- Provided material -
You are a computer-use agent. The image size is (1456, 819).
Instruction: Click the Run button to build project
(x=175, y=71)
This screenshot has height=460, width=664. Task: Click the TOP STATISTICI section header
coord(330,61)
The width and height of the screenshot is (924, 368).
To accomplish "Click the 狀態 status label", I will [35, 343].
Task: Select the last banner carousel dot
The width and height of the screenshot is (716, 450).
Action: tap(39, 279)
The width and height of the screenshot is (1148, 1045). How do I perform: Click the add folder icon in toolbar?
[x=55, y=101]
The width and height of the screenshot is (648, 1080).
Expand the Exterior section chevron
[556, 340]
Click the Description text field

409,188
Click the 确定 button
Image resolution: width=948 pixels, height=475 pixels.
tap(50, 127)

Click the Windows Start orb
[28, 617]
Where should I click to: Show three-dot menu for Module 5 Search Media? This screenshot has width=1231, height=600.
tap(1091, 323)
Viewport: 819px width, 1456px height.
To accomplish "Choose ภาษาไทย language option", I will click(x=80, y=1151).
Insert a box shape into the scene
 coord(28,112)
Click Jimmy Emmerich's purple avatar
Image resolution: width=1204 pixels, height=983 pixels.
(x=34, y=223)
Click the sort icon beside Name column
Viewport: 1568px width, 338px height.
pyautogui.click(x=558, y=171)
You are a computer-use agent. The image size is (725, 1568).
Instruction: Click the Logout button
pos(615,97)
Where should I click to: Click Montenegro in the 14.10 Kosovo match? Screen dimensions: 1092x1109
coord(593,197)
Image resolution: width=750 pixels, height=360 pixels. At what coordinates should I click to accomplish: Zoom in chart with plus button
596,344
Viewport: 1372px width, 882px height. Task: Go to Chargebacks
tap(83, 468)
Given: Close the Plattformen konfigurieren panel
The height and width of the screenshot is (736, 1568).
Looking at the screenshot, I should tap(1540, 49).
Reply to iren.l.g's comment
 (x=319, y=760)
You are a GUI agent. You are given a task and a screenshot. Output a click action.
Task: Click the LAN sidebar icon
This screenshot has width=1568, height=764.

- Exercise directions -
Would you give the material above again, complete and exact?

- Response to this exercise -
You are a computer-use agent. The image size is (1456, 819).
Instruction: Click the Run button to build project
(x=175, y=71)
This screenshot has height=460, width=664. Task: Click the TOP STATISTICI section header
coord(330,61)
The width and height of the screenshot is (924, 368).
To accomplish "Click the 狀態 status label", I will [35, 343].
Task: Select the last banner carousel dot
The width and height of the screenshot is (716, 450).
Action: tap(39, 279)
The width and height of the screenshot is (1148, 1045). How do I perform: Click the add folder icon in toolbar?
[x=55, y=101]
The width and height of the screenshot is (648, 1080).
Expand the Exterior section chevron
[556, 340]
Click the Description text field

409,188
Click the 确定 button
Image resolution: width=948 pixels, height=475 pixels.
tap(50, 127)

Click the Windows Start orb
[28, 617]
Where should I click to: Show three-dot menu for Module 5 Search Media? This screenshot has width=1231, height=600.
tap(1091, 323)
Viewport: 819px width, 1456px height.
To accomplish "Choose ภาษาไทย language option", I will click(x=80, y=1151).
Insert a box shape into the scene
 coord(28,112)
Click Jimmy Emmerich's purple avatar
Image resolution: width=1204 pixels, height=983 pixels.
(x=34, y=223)
Click the sort icon beside Name column
Viewport: 1568px width, 338px height.
pyautogui.click(x=558, y=171)
You are a computer-use agent. The image size is (725, 1568).
Instruction: Click the Logout button
pos(615,97)
Where should I click to: Click Montenegro in the 14.10 Kosovo match? Screen dimensions: 1092x1109
coord(593,197)
Image resolution: width=750 pixels, height=360 pixels. At what coordinates should I click to accomplish: Zoom in chart with plus button
596,344
Viewport: 1372px width, 882px height. Task: Go to Chargebacks
tap(83, 468)
Given: Close the Plattformen konfigurieren panel
The height and width of the screenshot is (736, 1568).
Looking at the screenshot, I should tap(1540, 49).
Reply to iren.l.g's comment
 (x=319, y=760)
You are a GUI agent. You are given a task and a screenshot. Output a click action.
Task: Click the LAN sidebar icon
This screenshot has width=1568, height=764.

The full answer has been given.